### EXERCICE ÉCRIT A
Traduisez en anglais cette phrase du texte sur le budget européen pour 2018 : « S'il se situe dans la continuité des années précédentes, il tient compte des ajustements opérés lors de la révision à mi-parcours du cadre financier et confirme la montée en charge des paiements au titre des principaux programmes européens. »

### TEXTE

DEUXIÈME PARTIE - LES ORIENTATIONS DU PROJET DE BUDGET EUROPÉEN POUR 2018

Le budget européen pour 2018 est l e cinquième du cadre financier pluriannuel 2014-2020 , défini pour une durée de sept ans. S'il se situe dans la continuité des années précédentes, il tient compte des ajustements opérés lors de la révision à mi-parcours du cadre financier et confirme la montée en charge des paiements au titre des principaux programmes européens.

### ENTRÉES FOURNIES
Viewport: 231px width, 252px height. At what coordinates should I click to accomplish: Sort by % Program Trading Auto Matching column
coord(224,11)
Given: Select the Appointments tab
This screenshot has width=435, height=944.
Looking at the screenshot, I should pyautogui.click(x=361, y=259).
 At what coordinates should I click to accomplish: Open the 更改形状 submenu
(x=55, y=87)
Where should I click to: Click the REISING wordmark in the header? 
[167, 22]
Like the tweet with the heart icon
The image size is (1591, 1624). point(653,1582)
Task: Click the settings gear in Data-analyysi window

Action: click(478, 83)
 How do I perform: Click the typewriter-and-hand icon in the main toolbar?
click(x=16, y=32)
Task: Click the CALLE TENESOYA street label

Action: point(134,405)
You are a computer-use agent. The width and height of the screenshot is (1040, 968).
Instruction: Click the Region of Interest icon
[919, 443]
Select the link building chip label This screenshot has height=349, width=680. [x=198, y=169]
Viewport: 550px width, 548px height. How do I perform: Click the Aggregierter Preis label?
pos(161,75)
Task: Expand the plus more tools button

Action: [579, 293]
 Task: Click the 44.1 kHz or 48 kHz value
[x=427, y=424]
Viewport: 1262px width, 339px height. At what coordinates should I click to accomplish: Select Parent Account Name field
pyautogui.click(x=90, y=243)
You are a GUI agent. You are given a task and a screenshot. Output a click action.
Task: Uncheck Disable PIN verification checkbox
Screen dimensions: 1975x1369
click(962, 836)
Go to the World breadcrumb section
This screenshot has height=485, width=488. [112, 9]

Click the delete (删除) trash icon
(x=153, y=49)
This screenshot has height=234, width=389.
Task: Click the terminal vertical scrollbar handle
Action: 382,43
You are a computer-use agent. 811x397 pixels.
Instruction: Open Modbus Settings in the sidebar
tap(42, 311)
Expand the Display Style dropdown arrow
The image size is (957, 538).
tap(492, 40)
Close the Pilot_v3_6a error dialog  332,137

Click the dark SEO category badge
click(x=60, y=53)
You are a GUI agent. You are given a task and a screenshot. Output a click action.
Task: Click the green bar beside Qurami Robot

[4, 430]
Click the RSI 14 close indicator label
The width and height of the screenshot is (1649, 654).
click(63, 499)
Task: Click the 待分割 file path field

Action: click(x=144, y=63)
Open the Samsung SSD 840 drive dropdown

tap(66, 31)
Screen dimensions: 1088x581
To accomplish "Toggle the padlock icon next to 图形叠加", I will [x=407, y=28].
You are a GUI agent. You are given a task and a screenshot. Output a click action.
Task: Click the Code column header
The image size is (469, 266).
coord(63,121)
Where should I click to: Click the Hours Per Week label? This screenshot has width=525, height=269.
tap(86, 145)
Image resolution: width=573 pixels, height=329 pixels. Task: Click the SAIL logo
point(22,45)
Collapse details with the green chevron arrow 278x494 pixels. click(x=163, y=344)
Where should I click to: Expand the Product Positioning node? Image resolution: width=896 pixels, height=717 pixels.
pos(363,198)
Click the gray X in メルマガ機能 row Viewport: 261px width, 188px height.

### EXERCICE ÉCRIT B
Convertissez en liste JSON de chaînes tout ce qui va du début des entrées jusqu'à la ligne contenant « click(x=16, y=32) » comprise, à raison d'une chaîne par ligne et sans les lignes vides.

### CORRIGÉ A
While it follows on from previous years, it takes into account the adjustments made during the mid-term review of the financial framework and confirms the ramp-up of payments under the main European programs.

### CORRIGÉ B
[
  "Viewport: 231px width, 252px height. At what coordinates should I click to accomplish: Sort by % Program Trading Auto Matching column",
  "coord(224,11)",
  "Given: Select the Appointments tab",
  "This screenshot has width=435, height=944.",
  "Looking at the screenshot, I should pyautogui.click(x=361, y=259).",
  " At what coordinates should I click to accomplish: Open the 更改形状 submenu",
  "(x=55, y=87)",
  "Where should I click to: Click the REISING wordmark in the header? ",
  "[167, 22]",
  "Like the tweet with the heart icon",
  "The image size is (1591, 1624). point(653,1582)",
  "Task: Click the settings gear in Data-analyysi window",
  "Action: click(478, 83)",
  " How do I perform: Click the typewriter-and-hand icon in the main toolbar?",
  "click(x=16, y=32)"
]